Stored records
[Start of Attachment]

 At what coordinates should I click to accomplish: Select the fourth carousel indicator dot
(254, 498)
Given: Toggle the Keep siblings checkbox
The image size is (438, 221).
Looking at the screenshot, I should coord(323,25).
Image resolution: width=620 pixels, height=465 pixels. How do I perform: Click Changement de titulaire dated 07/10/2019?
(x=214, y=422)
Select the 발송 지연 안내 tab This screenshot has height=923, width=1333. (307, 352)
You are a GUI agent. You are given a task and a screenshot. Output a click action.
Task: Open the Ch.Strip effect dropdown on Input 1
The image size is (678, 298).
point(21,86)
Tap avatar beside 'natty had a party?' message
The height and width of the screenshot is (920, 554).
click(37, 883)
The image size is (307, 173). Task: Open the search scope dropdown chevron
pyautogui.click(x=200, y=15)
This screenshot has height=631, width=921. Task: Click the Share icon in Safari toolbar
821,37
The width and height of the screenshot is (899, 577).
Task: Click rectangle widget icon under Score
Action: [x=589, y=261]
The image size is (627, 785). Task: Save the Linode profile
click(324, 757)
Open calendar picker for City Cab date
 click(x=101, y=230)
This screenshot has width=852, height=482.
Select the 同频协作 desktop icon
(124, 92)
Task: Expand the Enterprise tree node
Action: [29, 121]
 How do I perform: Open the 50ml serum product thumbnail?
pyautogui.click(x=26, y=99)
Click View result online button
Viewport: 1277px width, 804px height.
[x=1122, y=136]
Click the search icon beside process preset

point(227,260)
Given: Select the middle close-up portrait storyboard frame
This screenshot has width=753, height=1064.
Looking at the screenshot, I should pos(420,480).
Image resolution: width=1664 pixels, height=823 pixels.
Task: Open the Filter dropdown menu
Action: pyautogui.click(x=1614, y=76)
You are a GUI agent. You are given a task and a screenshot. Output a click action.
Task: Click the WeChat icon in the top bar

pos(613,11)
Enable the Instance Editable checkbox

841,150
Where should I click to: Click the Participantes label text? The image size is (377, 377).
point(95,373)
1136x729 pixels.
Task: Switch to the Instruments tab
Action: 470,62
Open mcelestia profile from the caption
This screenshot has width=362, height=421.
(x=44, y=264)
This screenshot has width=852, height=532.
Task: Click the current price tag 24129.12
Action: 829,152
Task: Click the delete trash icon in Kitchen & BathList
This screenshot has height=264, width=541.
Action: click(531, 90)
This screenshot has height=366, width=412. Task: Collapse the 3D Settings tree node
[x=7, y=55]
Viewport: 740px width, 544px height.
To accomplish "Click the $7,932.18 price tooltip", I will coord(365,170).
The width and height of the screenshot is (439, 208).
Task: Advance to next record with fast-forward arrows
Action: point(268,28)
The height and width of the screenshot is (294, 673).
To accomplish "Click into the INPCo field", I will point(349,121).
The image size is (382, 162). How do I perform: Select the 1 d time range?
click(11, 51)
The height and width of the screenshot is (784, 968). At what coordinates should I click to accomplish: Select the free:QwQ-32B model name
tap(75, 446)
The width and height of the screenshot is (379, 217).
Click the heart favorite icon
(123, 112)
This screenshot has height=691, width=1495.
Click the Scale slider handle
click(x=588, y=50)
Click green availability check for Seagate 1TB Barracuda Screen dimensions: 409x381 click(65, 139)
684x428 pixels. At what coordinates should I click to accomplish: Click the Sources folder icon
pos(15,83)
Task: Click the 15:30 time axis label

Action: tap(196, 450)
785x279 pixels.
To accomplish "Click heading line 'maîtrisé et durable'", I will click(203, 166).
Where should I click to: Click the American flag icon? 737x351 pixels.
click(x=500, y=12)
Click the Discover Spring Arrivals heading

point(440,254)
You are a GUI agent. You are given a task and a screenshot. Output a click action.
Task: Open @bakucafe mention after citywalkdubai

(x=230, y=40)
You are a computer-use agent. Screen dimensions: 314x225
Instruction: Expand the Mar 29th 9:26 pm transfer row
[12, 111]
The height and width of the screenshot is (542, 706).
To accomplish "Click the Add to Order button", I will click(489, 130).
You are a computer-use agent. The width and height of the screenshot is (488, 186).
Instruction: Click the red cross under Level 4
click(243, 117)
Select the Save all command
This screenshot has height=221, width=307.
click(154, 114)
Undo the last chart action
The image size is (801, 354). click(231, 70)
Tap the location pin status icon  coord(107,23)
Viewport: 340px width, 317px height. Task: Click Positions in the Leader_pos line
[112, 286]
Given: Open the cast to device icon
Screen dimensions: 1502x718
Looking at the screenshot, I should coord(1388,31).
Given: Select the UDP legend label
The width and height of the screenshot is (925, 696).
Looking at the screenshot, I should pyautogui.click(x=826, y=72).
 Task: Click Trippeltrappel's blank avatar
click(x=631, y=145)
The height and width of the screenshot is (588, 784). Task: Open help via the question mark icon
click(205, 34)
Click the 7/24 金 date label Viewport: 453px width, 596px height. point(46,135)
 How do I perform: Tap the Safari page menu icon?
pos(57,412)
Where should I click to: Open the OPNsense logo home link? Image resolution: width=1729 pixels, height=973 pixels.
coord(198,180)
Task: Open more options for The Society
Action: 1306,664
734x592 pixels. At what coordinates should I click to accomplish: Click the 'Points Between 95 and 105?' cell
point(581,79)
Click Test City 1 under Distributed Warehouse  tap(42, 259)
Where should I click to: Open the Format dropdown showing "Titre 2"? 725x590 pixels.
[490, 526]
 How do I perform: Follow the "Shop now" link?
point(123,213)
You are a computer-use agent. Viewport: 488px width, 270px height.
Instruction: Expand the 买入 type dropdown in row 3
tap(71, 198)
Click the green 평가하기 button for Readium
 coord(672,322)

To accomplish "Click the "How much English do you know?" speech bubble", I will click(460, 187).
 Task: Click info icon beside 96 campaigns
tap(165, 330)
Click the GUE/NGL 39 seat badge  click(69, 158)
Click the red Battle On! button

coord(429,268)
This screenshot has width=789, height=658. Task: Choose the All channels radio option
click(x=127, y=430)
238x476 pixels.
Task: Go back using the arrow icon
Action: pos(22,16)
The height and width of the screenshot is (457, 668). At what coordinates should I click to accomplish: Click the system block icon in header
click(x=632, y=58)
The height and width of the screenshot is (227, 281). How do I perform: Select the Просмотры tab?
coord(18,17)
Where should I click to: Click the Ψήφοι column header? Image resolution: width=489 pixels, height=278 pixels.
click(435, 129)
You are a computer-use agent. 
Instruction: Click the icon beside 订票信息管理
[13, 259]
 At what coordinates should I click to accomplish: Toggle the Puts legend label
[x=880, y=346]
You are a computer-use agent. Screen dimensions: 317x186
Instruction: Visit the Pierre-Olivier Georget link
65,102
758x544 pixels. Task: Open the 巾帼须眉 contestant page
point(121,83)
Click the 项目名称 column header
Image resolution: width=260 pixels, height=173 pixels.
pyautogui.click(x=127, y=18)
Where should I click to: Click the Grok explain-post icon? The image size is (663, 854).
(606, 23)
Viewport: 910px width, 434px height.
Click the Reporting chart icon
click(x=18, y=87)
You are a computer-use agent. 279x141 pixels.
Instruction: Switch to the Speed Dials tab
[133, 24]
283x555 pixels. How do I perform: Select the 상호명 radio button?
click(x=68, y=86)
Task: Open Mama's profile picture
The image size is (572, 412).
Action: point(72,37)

[End of Attachment]

- _Exercise prompt_: Given the data above, transcribe exactly the lines from the one containing "Task: Click the WeChat icon in the top bar" down to the one containing "Viewport: 740px width, 544px height.", and no others.

- _Task response_:
Task: Click the WeChat icon in the top bar

pos(613,11)
Enable the Instance Editable checkbox

841,150
Where should I click to: Click the Participantes label text? The image size is (377, 377).
point(95,373)
1136x729 pixels.
Task: Switch to the Instruments tab
Action: 470,62
Open mcelestia profile from the caption
This screenshot has width=362, height=421.
(x=44, y=264)
This screenshot has width=852, height=532.
Task: Click the current price tag 24129.12
Action: 829,152
Task: Click the delete trash icon in Kitchen & BathList
This screenshot has height=264, width=541.
Action: click(531, 90)
This screenshot has height=366, width=412. Task: Collapse the 3D Settings tree node
[x=7, y=55]
Viewport: 740px width, 544px height.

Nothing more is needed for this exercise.